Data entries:
# # # # # # #

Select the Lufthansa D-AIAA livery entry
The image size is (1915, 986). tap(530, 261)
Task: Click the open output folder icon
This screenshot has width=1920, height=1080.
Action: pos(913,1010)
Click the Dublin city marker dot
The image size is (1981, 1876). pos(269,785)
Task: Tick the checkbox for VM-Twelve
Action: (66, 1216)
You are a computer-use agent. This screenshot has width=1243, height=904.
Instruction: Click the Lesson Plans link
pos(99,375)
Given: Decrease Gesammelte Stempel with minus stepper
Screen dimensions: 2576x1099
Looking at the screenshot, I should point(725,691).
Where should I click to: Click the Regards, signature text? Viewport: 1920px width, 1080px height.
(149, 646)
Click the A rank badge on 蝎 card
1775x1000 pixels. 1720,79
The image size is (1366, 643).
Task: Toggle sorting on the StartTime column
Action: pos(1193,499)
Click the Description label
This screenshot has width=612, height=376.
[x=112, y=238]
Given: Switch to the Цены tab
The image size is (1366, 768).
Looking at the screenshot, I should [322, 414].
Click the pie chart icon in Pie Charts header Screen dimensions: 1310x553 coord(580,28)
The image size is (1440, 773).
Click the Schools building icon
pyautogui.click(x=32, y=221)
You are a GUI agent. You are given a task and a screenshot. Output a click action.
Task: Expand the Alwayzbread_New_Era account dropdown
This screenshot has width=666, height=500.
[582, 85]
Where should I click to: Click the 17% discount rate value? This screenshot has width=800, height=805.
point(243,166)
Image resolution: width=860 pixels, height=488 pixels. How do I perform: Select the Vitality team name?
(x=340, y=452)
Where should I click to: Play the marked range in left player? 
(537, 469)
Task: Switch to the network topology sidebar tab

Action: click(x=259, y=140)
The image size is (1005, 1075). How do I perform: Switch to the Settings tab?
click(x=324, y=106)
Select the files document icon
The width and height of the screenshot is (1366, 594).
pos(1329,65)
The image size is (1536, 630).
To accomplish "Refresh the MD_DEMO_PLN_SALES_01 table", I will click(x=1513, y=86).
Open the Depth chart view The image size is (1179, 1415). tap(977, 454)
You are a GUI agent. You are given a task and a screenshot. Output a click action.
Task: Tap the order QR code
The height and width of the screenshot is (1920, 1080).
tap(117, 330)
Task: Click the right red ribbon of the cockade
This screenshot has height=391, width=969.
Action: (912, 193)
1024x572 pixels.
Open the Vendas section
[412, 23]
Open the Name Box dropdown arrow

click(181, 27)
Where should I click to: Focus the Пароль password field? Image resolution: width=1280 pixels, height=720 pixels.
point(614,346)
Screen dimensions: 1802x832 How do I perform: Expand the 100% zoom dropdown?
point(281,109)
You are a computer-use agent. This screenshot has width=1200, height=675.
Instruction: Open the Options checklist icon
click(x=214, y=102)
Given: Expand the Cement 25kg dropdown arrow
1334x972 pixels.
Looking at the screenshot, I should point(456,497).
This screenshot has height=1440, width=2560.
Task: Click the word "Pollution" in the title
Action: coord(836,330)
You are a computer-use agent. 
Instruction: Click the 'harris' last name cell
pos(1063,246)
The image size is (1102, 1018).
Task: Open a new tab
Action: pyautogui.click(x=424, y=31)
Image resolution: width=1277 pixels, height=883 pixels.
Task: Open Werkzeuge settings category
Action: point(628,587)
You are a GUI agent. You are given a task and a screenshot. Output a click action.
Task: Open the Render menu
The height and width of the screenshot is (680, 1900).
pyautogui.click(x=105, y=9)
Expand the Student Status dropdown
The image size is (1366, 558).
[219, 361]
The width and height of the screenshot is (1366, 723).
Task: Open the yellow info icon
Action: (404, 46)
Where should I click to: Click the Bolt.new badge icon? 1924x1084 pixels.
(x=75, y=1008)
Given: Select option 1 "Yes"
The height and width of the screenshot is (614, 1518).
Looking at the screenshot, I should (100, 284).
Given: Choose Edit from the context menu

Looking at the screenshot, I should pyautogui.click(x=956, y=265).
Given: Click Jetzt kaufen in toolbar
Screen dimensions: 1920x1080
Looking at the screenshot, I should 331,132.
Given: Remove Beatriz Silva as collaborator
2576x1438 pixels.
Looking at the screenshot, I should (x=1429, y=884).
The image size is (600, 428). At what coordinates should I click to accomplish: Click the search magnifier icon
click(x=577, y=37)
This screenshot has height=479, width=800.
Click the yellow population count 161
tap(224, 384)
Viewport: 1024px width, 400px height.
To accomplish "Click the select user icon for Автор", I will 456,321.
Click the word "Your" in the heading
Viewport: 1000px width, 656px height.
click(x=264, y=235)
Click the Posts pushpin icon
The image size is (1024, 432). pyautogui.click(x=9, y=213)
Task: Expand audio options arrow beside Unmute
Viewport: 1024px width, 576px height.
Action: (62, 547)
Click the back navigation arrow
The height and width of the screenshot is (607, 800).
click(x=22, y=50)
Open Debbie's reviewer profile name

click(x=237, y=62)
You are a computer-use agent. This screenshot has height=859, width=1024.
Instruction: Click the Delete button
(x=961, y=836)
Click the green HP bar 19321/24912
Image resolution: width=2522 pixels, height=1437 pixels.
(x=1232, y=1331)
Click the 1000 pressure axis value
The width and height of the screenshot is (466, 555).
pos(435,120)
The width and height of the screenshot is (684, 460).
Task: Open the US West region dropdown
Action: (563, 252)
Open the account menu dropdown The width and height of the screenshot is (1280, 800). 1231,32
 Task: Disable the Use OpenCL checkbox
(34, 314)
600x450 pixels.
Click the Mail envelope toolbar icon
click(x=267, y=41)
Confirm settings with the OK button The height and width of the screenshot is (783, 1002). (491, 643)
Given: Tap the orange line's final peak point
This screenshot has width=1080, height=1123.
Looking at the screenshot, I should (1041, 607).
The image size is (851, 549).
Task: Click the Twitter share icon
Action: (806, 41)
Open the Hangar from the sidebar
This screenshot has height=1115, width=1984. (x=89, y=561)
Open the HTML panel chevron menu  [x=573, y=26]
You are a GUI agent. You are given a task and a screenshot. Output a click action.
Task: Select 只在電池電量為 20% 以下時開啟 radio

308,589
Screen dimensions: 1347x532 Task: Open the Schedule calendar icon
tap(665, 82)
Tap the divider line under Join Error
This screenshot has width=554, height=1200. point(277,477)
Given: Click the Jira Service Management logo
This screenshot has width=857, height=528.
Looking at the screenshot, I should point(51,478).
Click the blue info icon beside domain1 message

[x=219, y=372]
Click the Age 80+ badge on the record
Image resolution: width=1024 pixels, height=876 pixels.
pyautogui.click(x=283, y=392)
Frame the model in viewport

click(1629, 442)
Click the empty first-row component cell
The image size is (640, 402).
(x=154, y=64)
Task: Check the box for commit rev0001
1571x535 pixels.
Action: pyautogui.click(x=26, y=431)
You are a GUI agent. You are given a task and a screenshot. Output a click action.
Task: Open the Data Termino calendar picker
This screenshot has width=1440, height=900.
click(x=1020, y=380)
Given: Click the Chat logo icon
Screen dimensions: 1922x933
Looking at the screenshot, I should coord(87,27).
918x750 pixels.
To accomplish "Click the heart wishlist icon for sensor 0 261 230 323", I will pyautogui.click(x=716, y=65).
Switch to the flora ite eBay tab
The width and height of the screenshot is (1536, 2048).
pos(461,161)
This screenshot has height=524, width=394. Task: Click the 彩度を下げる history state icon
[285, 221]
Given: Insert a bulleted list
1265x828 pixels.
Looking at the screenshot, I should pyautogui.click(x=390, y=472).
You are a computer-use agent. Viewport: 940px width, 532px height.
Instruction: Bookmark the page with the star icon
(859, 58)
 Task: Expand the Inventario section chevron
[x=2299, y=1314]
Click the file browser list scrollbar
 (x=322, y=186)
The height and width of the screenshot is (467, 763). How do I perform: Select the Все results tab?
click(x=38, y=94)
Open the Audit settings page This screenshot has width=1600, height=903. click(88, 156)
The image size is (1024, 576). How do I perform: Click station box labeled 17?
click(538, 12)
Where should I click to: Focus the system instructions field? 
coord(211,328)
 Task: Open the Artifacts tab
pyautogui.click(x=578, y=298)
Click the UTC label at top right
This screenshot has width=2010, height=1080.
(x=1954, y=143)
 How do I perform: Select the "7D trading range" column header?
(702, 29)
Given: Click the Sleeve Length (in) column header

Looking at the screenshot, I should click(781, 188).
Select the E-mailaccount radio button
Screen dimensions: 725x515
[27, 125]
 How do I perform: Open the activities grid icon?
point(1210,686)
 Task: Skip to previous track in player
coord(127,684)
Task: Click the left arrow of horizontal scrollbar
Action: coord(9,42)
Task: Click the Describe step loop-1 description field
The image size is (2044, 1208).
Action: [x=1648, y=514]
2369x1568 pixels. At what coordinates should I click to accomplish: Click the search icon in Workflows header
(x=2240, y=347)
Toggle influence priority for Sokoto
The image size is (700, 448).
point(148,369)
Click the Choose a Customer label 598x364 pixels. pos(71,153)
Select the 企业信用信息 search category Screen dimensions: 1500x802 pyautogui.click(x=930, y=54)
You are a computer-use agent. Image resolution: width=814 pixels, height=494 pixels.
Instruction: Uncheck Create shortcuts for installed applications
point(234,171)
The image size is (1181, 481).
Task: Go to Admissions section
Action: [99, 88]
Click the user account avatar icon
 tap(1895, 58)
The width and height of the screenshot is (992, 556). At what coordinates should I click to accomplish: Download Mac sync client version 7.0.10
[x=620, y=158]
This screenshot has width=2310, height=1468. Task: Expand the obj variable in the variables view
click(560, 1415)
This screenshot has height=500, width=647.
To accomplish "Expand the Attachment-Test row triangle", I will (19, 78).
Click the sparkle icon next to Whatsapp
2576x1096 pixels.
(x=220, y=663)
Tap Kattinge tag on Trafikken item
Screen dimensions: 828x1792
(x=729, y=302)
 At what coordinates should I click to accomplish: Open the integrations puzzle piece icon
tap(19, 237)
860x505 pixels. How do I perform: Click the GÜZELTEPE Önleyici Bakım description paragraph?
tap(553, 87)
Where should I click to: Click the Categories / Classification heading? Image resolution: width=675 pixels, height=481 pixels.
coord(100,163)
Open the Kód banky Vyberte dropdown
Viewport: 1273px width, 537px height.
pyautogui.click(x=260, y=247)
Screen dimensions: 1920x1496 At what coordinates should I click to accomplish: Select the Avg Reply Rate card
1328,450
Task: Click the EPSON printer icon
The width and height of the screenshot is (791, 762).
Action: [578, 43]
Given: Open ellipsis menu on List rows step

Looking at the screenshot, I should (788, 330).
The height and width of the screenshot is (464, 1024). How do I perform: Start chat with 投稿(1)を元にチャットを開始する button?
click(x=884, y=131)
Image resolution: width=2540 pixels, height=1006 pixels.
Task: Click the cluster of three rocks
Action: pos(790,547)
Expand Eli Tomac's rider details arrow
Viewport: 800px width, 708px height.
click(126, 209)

# # # # # # #

## Task to carry out
Retype everything from the first of the entries above down to the line containing "Action: (66, 1216)", keeping every character unchanged.

## Task output
Select the Lufthansa D-AIAA livery entry
The image size is (1915, 986). tap(530, 261)
Task: Click the open output folder icon
This screenshot has width=1920, height=1080.
Action: pos(913,1010)
Click the Dublin city marker dot
The image size is (1981, 1876). pos(269,785)
Task: Tick the checkbox for VM-Twelve
Action: (66, 1216)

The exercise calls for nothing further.